# What you should do
In the material below, find the line with "台灣銀行就學貸款利息 (98, 454)" and the line with "小額貸款利率 (74, 1008)", then output those two lines and every line between them, exactly.

# Data under study
== Segment start ==

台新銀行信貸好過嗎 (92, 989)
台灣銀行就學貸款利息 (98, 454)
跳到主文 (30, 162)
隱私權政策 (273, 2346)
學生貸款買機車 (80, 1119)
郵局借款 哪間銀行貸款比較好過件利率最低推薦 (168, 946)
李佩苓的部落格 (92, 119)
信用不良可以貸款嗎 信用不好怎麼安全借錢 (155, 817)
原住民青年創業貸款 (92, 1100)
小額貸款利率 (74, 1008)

== Segment end ==
== Segment start ==

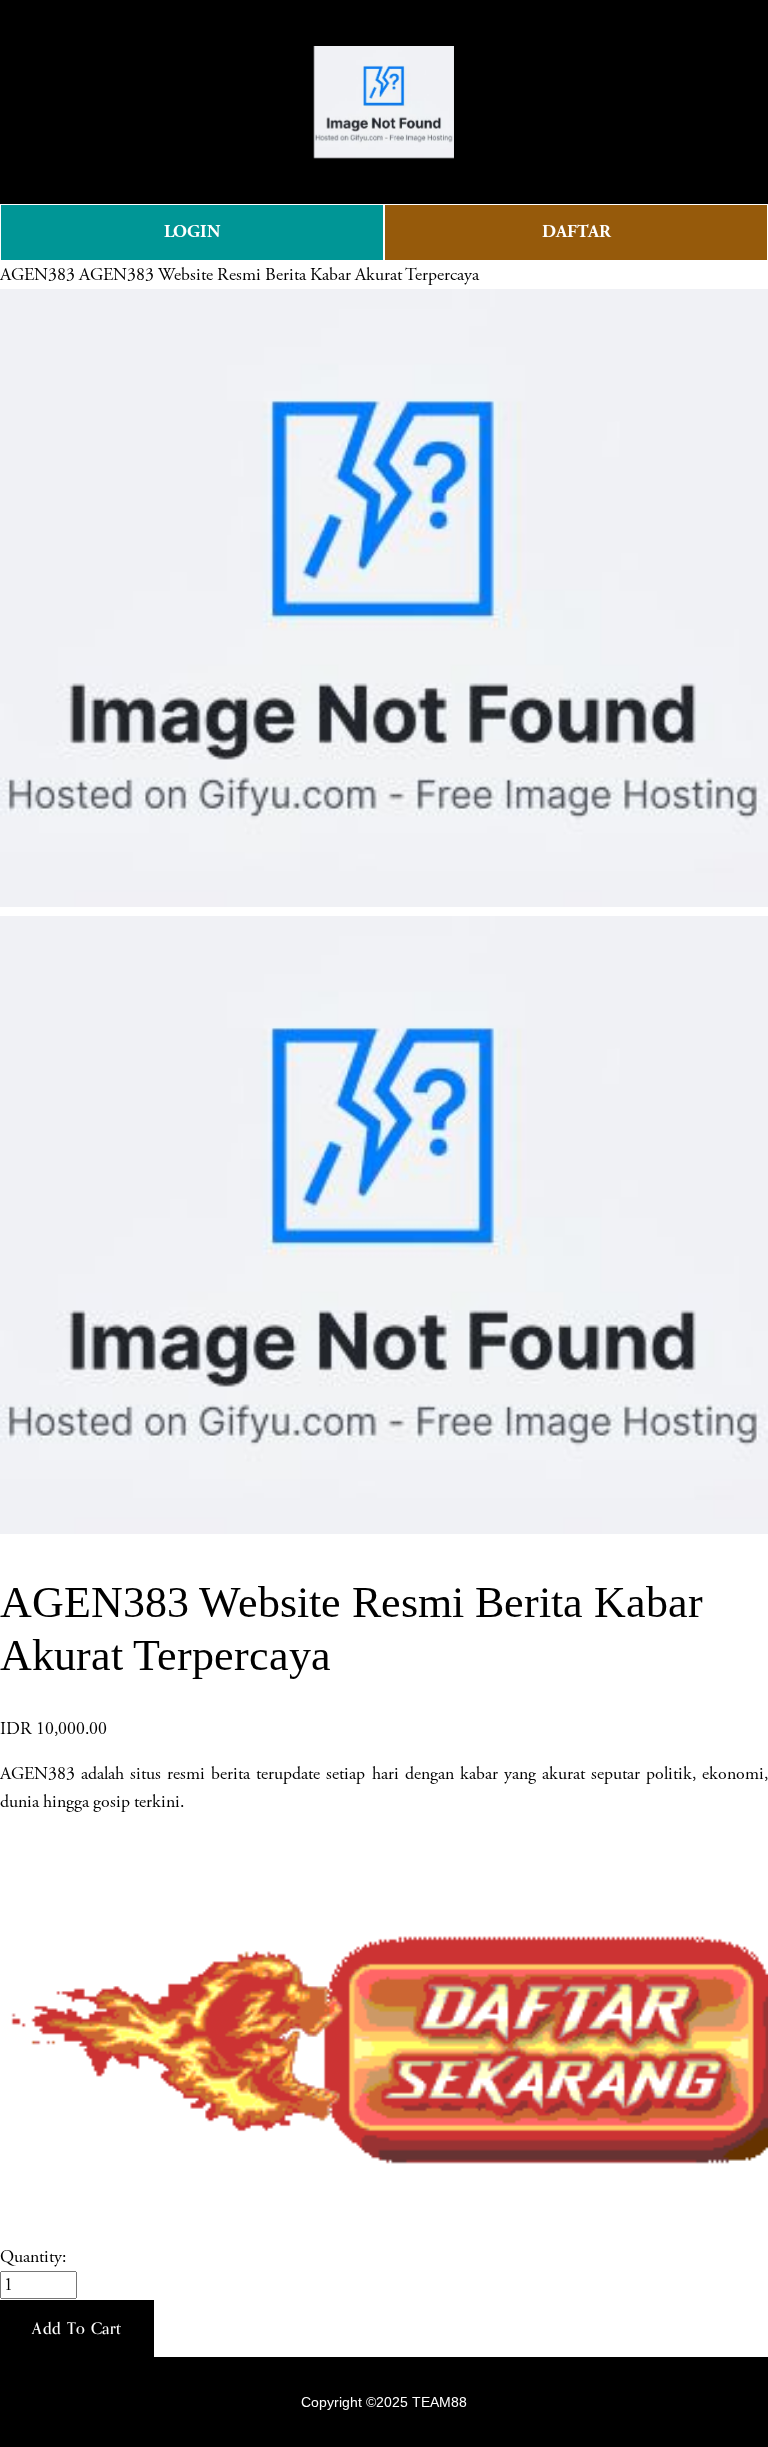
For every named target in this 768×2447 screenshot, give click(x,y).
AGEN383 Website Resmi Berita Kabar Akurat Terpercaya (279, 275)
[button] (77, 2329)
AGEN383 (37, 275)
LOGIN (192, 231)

== Segment end ==
== Segment start ==

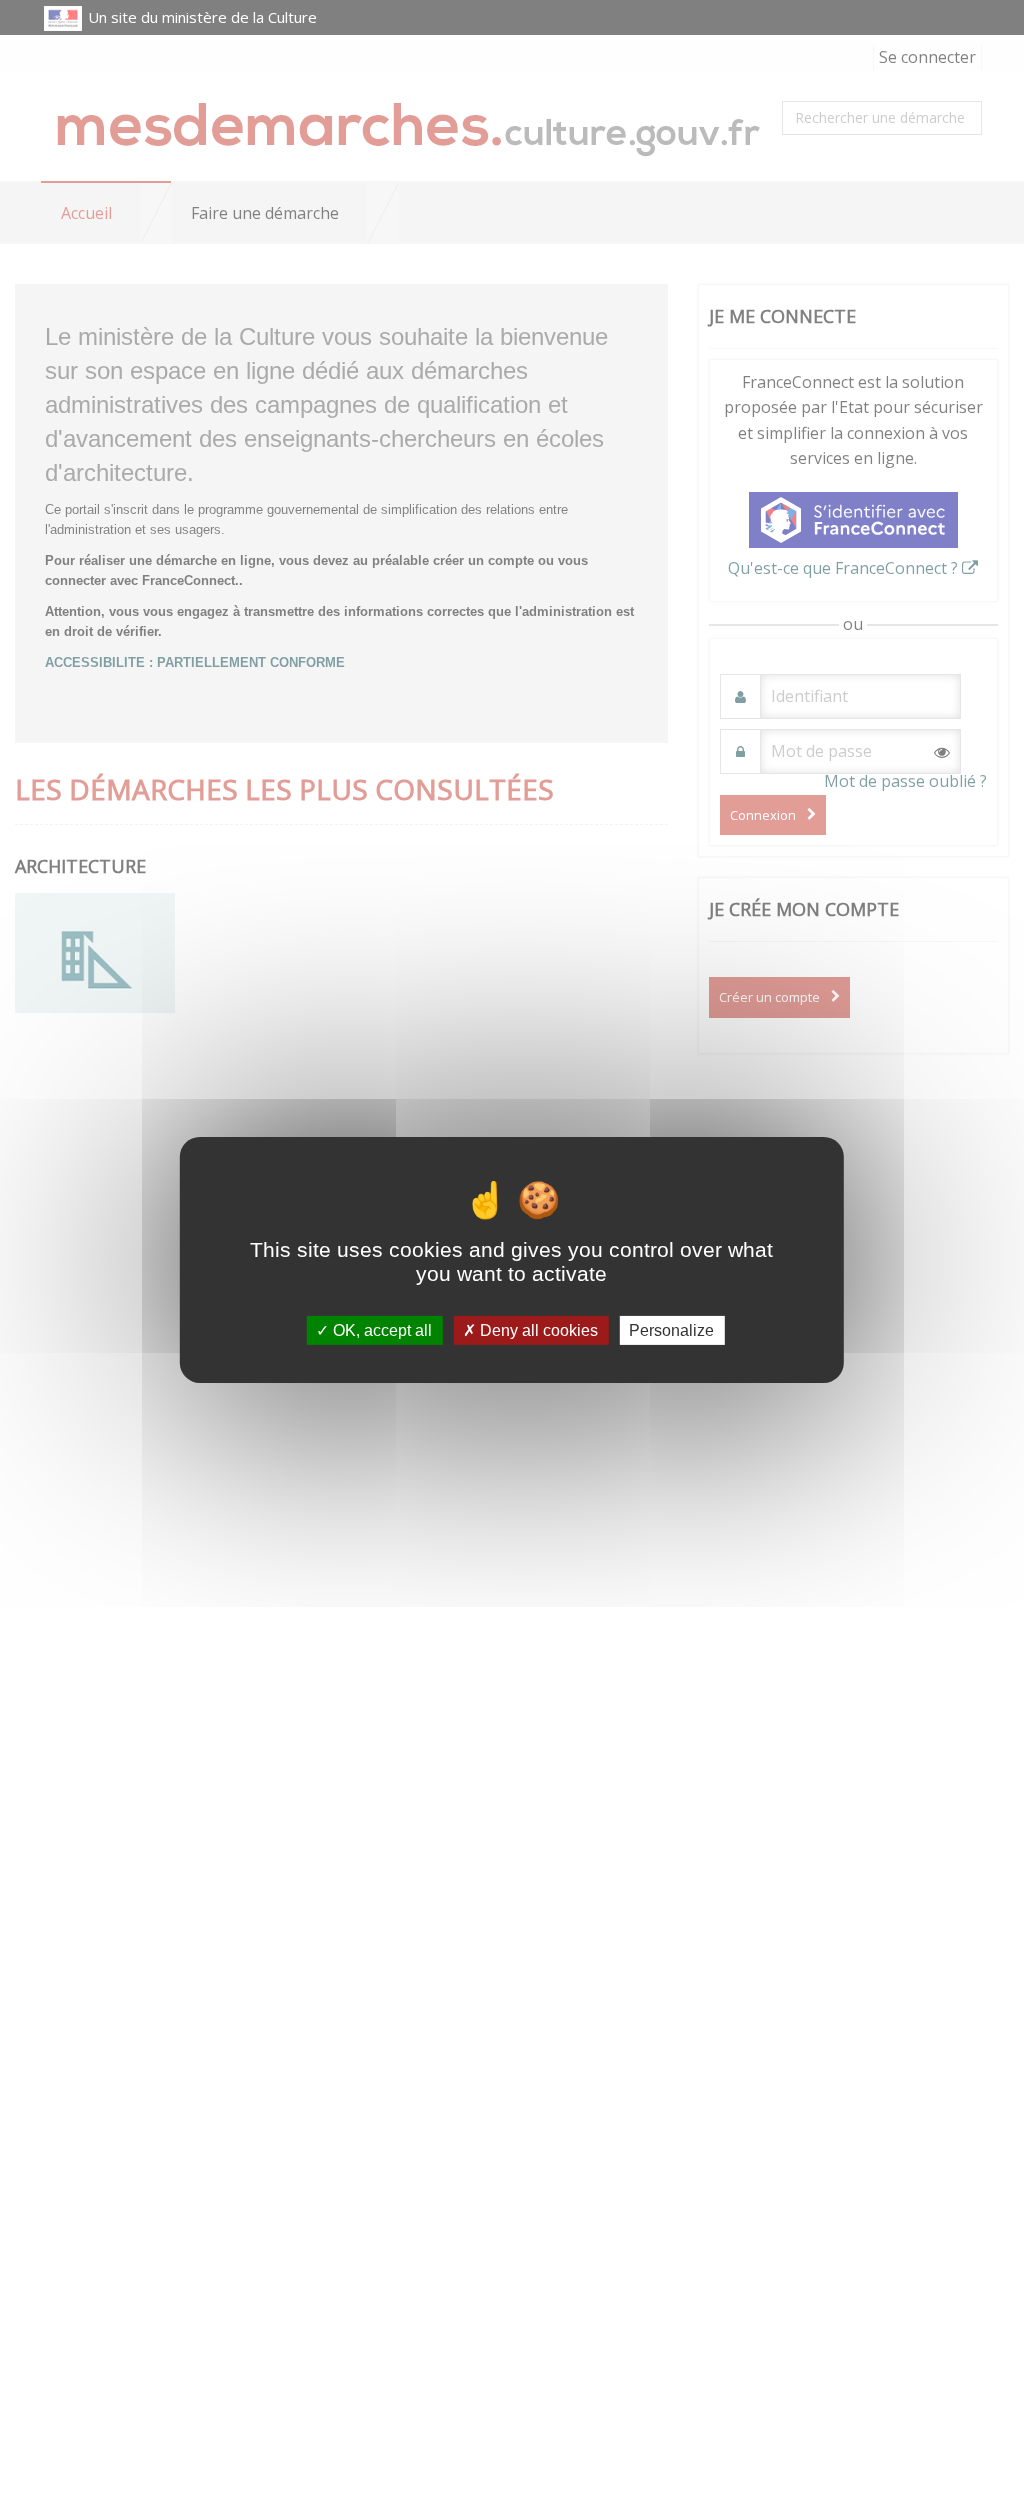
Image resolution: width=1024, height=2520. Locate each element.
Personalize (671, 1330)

== Segment end ==

# Output of the exercise
台灣銀行就學貸款利息 (98, 454)
跳到主文 (30, 162)
隱私權政策 (273, 2346)
學生貸款買機車 (80, 1119)
郵局借款 哪間銀行貸款比較好過件利率最低推薦 (168, 946)
李佩苓的部落格 (92, 119)
信用不良可以貸款嗎 信用不好怎麼安全借錢 (155, 817)
原住民青年創業貸款 (92, 1100)
小額貸款利率 (74, 1008)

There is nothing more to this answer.